Dataset entries:
--------------------------------

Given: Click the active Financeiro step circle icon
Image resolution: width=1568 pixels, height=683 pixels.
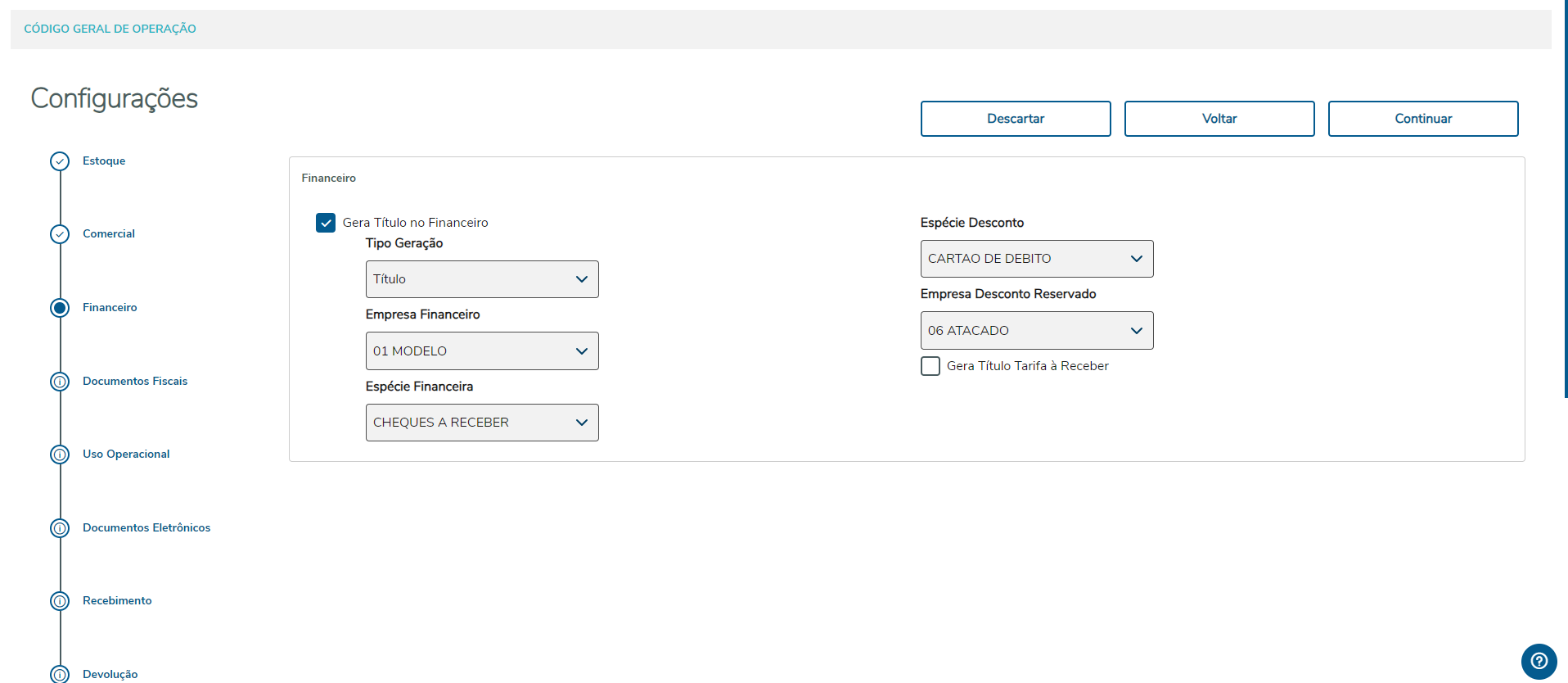Looking at the screenshot, I should (60, 308).
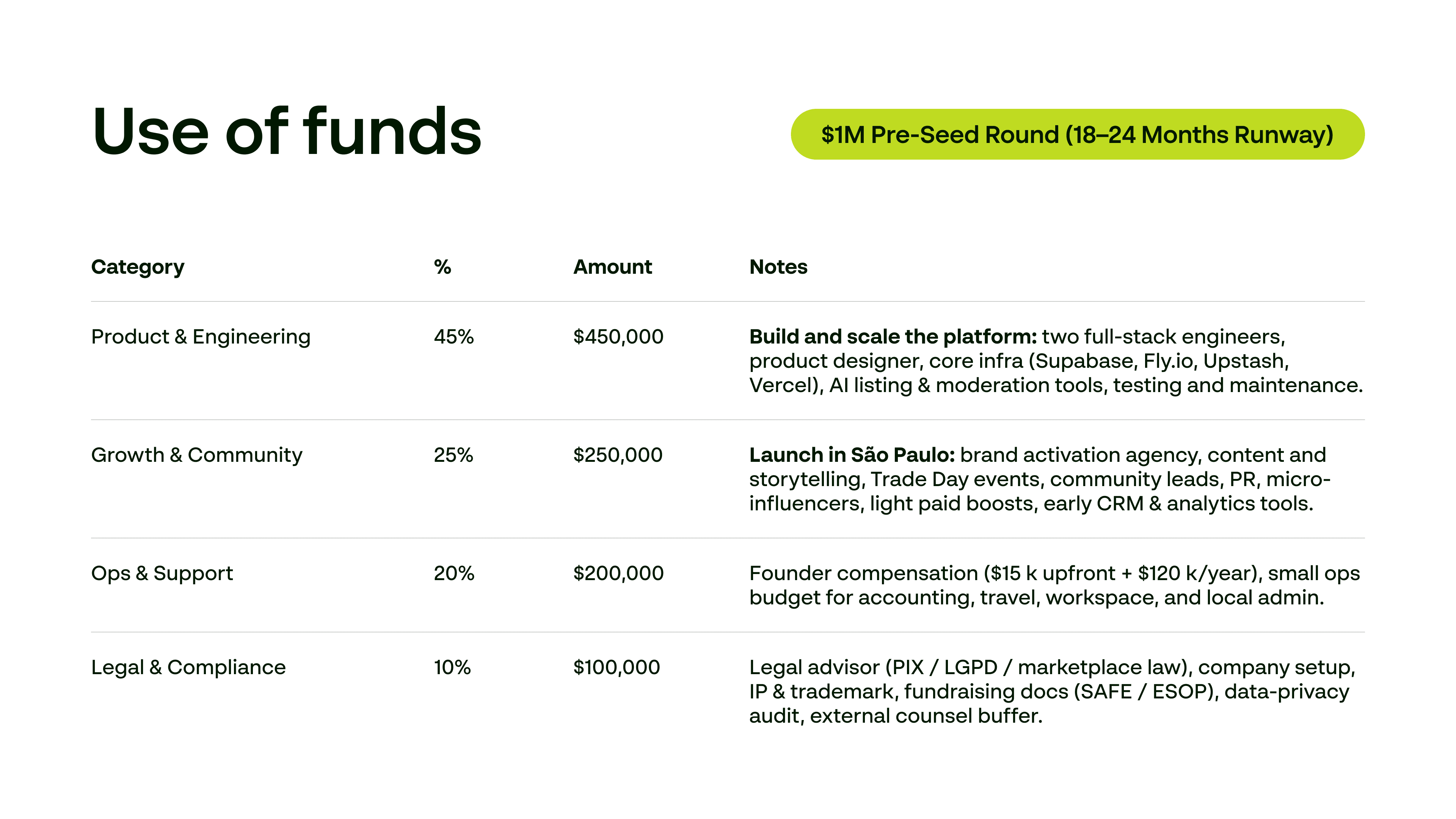1456x819 pixels.
Task: Click the 25% percentage cell
Action: 453,455
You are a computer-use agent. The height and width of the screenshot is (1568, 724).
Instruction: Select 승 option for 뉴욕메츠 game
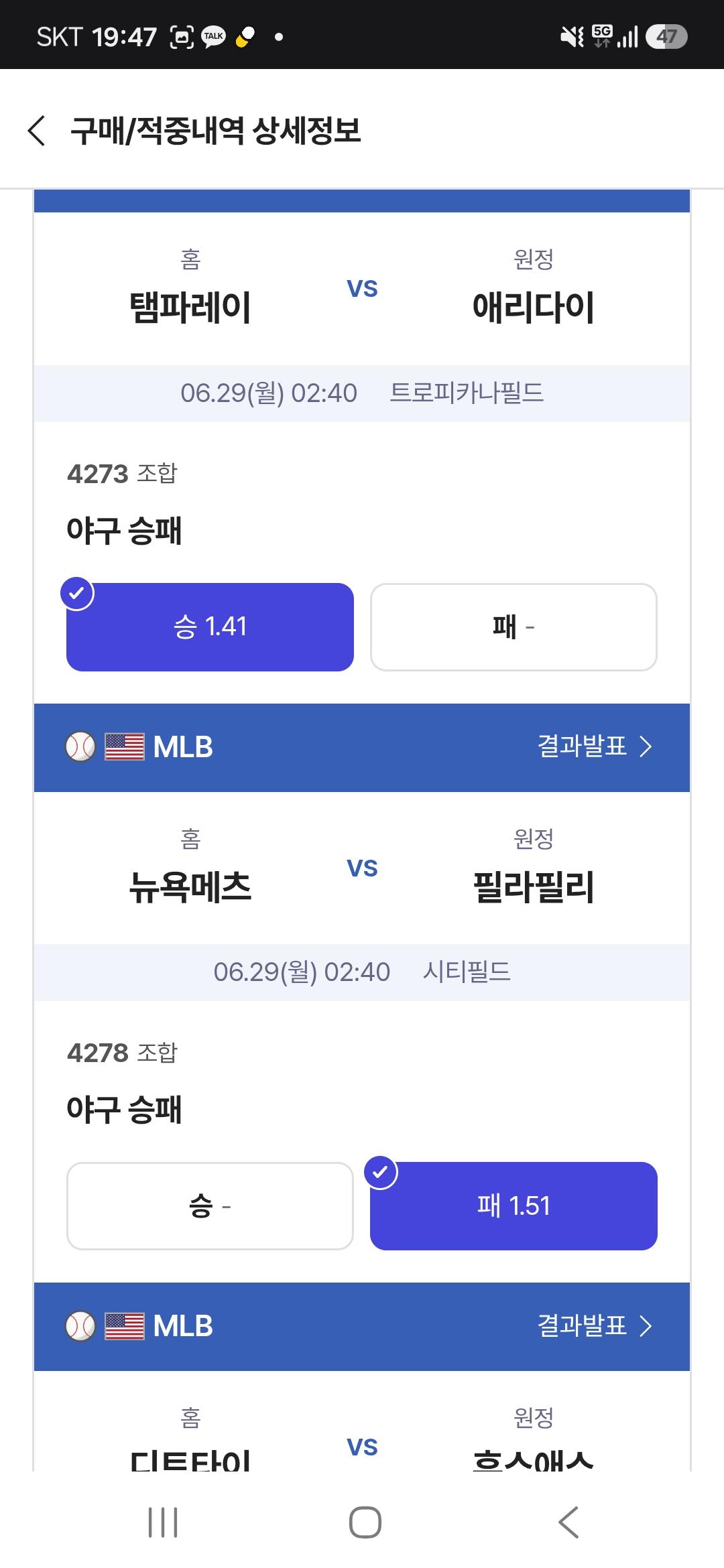point(210,1206)
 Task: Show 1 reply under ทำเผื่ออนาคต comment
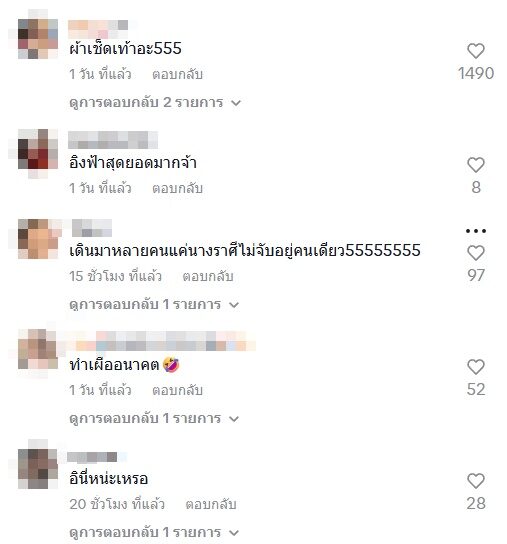pos(154,418)
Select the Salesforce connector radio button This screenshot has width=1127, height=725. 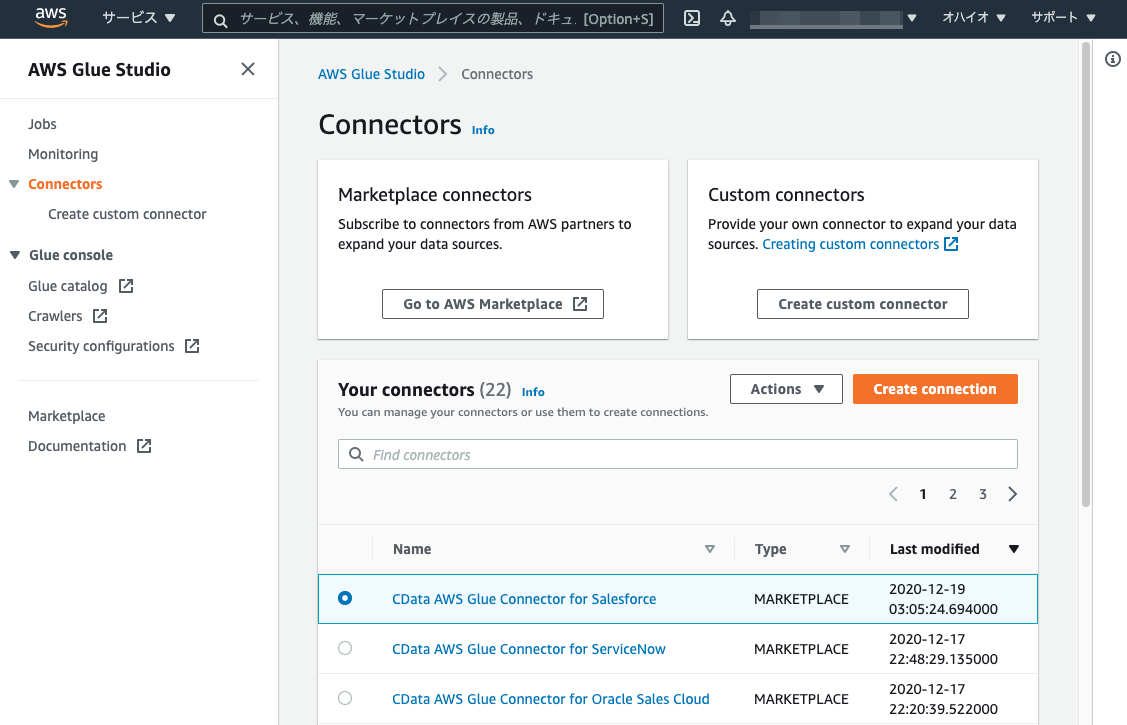click(x=345, y=598)
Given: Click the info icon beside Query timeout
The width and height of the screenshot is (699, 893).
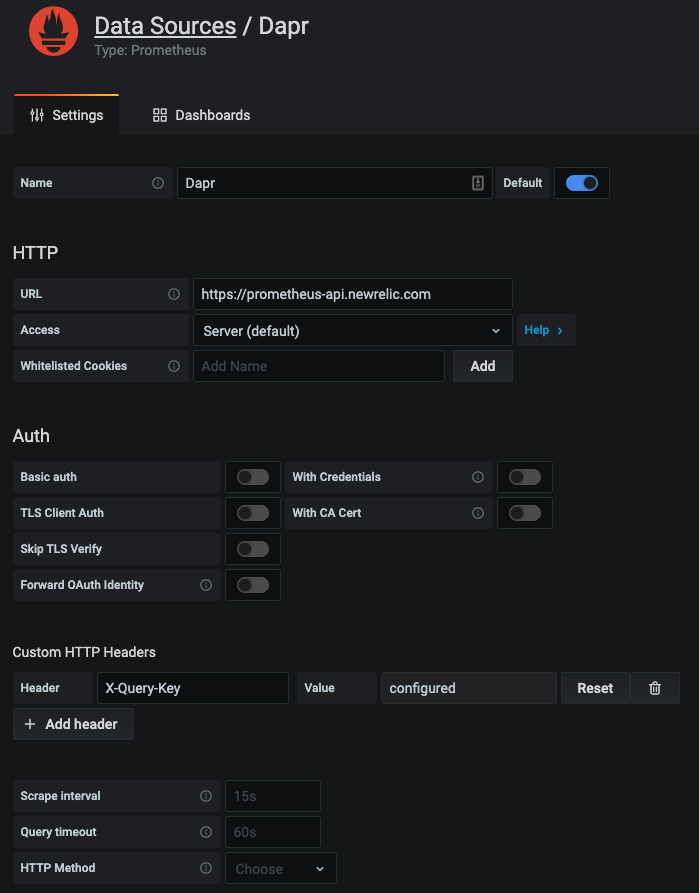Looking at the screenshot, I should 208,832.
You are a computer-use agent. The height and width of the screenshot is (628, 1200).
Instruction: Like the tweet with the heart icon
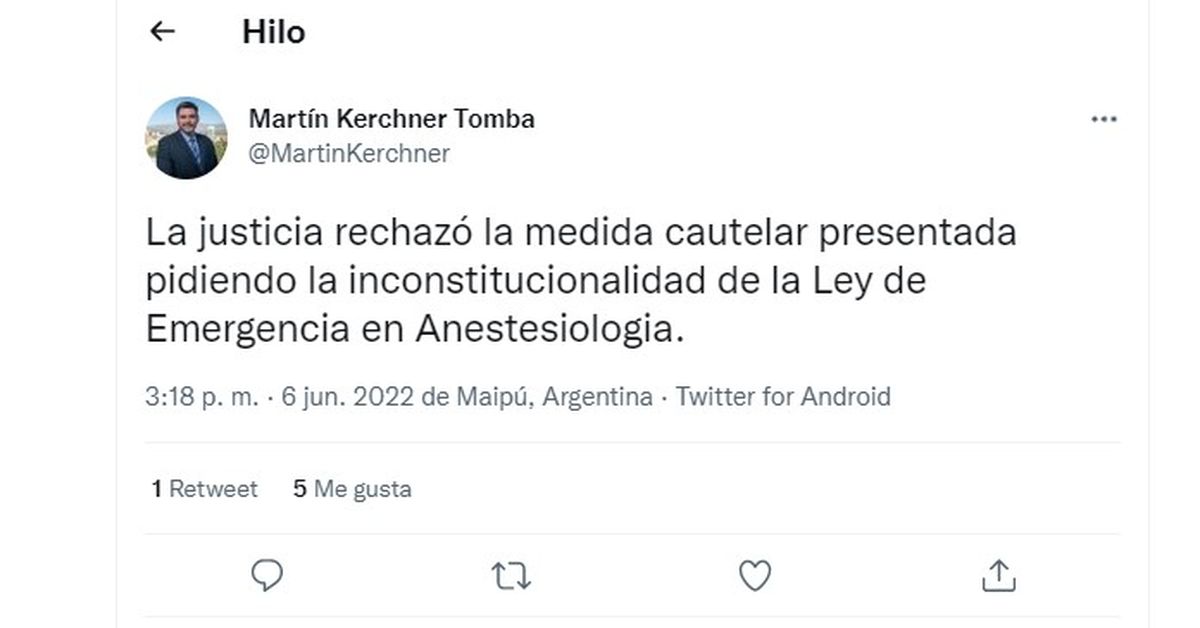coord(755,575)
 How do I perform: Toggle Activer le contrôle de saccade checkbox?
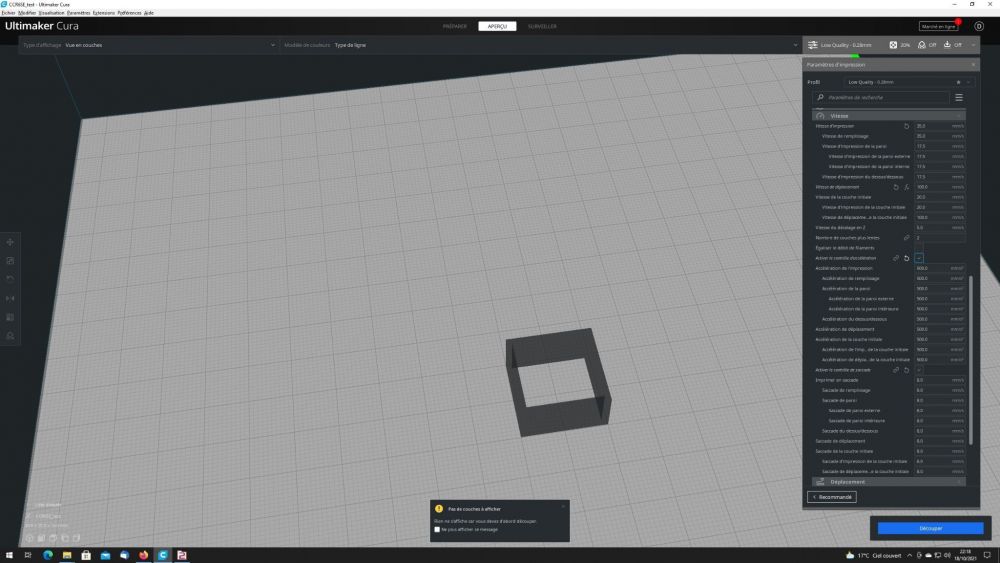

--------------------------------

WHAT YOU HAVE TO DO: Nothing but the lines above from the one that has "Given: Click the info" down to the one that has "is (628, 1200)." belongs in the answer, copied exactly, without pictures.

EXERCISE RESULT:
Given: Click the info icon beside Query timeout
The width and height of the screenshot is (699, 893).
Looking at the screenshot, I should 208,832.
You are a computer-use agent. The height and width of the screenshot is (628, 1200).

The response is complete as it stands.